We have developed four gap filling workflows and used them to generate the results in this paper: targeted parsimony-based gap filling, targeted likelihood-based gap filling, iterative parsimony-based gap filling, and iterative likelihood-based gap filling. The individual steps are described in detail in the methods, and the technical details of running them using the web interface are described in the supplementary material. Green boxes represent inputs to the workflows. “Limit” is the user-defined time limit and tmax is a system-defined maximum possible time limit for gap filling (currently one day) to prevent overloading the compute servers.
Figure 2.
We computed the likelihood of all possible gene-reaction pairings from the ModelSEED database and compared the likelihoods of those pairings present in the iJR904 E. coli and iBSU1103 B. subtilis models (‘true positives’) to those which were not (‘false positives’). Each point in the curve represents the percentage of true and false positive linkages remaining at different likelihood cutoffs (labeled on each point). We found that there was a significant enrichment of true positives at high likelihood levels and false positives at low likelihood levels.
Figure 3.
Proof of principle: Gap filling highly-likely reactions in B. subtilis.
B. subtilis synthesizes lipids via the non-mevalonate pathway (blue) [37]. We removed this pathway from the B. subtilis genome-scale model and then tried to fill the gap using both the likelihood and parsimony-based approaches. The parsimony-based gap filling approach instead filled the gap with the mevalonate pathway (red), which is shorter but not supported by genetic evidence. The likelihood-based approach filled the gap with the correct pathway. Black indicates reactions that were not knocked out (there was no explicit link to literature evidence in the B. subtilis model). The numeric labels are the computed likelihoods of gap filling reactions.
Figure 4.
Genes added to the model using likelihood-based and parsimony-based gap filling.
Likelihood-based gap filling produced more new gene annotations than post-processing gap filled reactions generated using the parsimony-based approach. The plot shows the number of uniquely-added genes by likelihood-based and parsimony-based gap filling approaches (genes in common with both approaches are omitted for clarity but tended to be more than those unique to either approach). A) Number of genes added after targeted gap filling to activate biomass production. B) Number of genes added after iterative gap filling.
Figure 5.
Likelihoods of gene-reaction associations added using likelihood-based and parsimony-based gap filling.
The average likelihood of links between genes and reactions that were added using likelihood-based gap filling tended to be greater than the average likelihood of links resulting from post-processing the parsimony-based gap filling result. Note that it was not greater for all models (e.g., Pseudomonas aeruginosa) because the likelihood-based gap filling approach maximizes likelihood of reactions, not annotations, and as a result picks fewer reactions with 0 likelihood (no predicted gene associations). A) Targeted gap filling result. B) Iterative gap filling result.
Table 1.
Average phenotype consistency across all test organisms for models gap filled using the four evaluated algorithms.
Figure 6.
Knockout lethality accuracy for genes added in gap filling.

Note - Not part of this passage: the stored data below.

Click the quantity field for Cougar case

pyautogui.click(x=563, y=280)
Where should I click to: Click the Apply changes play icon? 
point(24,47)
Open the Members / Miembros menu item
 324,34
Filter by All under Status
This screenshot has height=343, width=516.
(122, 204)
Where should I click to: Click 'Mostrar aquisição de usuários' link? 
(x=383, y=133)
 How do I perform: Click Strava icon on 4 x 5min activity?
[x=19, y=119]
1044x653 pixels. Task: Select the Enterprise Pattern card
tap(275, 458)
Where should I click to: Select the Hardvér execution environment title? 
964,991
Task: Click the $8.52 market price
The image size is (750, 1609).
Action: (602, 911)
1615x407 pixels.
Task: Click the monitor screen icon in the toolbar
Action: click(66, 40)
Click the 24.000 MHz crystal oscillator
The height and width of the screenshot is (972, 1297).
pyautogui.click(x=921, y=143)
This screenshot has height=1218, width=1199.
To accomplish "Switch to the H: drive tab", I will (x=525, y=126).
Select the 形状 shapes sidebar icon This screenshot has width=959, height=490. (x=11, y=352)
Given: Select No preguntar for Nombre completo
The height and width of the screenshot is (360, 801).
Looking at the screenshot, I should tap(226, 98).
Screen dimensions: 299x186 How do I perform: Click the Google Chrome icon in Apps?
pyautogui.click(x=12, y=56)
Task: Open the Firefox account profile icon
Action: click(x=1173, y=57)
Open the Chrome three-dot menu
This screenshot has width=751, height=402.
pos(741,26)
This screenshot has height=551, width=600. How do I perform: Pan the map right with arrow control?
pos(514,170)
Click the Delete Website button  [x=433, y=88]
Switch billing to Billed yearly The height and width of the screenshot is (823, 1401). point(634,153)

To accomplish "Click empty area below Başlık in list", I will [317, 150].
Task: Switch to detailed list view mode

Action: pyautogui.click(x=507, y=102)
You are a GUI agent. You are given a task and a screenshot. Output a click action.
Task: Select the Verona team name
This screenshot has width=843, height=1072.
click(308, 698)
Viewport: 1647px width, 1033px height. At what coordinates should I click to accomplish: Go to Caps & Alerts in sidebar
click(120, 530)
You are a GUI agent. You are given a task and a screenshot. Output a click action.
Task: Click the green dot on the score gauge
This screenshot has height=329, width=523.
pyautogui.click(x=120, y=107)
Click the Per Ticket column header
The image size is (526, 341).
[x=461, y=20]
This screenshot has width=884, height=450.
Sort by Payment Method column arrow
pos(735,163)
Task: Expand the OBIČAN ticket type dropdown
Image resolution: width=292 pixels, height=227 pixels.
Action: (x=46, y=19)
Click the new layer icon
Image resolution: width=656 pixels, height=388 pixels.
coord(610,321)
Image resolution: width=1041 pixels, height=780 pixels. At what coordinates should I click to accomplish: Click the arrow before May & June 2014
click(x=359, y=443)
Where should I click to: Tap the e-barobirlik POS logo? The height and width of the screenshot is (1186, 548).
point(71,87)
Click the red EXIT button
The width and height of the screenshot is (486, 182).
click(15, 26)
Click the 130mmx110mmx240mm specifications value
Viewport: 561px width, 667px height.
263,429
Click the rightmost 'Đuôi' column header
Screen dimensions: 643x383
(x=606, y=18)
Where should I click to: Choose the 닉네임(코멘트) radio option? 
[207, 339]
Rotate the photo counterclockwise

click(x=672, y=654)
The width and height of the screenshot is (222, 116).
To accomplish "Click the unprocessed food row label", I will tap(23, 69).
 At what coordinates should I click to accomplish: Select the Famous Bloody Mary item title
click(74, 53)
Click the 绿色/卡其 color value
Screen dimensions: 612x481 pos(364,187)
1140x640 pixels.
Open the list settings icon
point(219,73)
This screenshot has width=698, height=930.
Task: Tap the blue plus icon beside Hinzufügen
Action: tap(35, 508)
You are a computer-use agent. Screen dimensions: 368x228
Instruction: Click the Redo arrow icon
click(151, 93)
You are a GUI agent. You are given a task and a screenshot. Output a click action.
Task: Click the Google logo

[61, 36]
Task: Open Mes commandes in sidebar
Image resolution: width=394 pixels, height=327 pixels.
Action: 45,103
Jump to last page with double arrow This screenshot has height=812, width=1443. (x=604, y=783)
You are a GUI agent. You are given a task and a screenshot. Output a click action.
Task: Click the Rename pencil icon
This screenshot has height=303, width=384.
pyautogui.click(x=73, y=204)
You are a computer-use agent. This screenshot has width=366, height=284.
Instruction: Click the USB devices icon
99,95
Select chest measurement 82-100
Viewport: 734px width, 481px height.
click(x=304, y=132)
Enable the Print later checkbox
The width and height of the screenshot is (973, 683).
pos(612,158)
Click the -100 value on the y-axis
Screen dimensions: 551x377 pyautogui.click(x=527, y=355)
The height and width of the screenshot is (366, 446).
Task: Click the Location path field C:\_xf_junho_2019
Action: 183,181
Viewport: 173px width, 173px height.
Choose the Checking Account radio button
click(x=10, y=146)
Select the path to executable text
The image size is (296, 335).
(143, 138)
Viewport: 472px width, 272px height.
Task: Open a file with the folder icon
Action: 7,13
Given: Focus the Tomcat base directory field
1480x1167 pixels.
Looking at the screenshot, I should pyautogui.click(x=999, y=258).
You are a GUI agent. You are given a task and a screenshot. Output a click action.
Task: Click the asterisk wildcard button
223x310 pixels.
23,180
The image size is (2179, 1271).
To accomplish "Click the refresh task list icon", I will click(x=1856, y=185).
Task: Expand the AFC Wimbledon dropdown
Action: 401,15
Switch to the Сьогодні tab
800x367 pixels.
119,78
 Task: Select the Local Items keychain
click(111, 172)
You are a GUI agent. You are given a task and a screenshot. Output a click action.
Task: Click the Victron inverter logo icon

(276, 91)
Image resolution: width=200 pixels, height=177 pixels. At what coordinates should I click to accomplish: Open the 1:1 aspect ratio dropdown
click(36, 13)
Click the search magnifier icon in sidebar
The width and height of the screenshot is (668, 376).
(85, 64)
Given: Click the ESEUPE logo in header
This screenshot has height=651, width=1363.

Gene knockout simulations were performed for models gap filled with each of the four workflows to assess the consistency between lethality prediction and knockout lethality data for genes added in gap filling. Likelihood-based gap filling was able to produce the most candidate gene associations, with high specificity and low sensitivity in lethality predictions. The difference in accuracy between likelihood-based and parsimony-based gap filling was not statistically significant. A) Number of positive growth predictions, B) Number of negative growth predictions.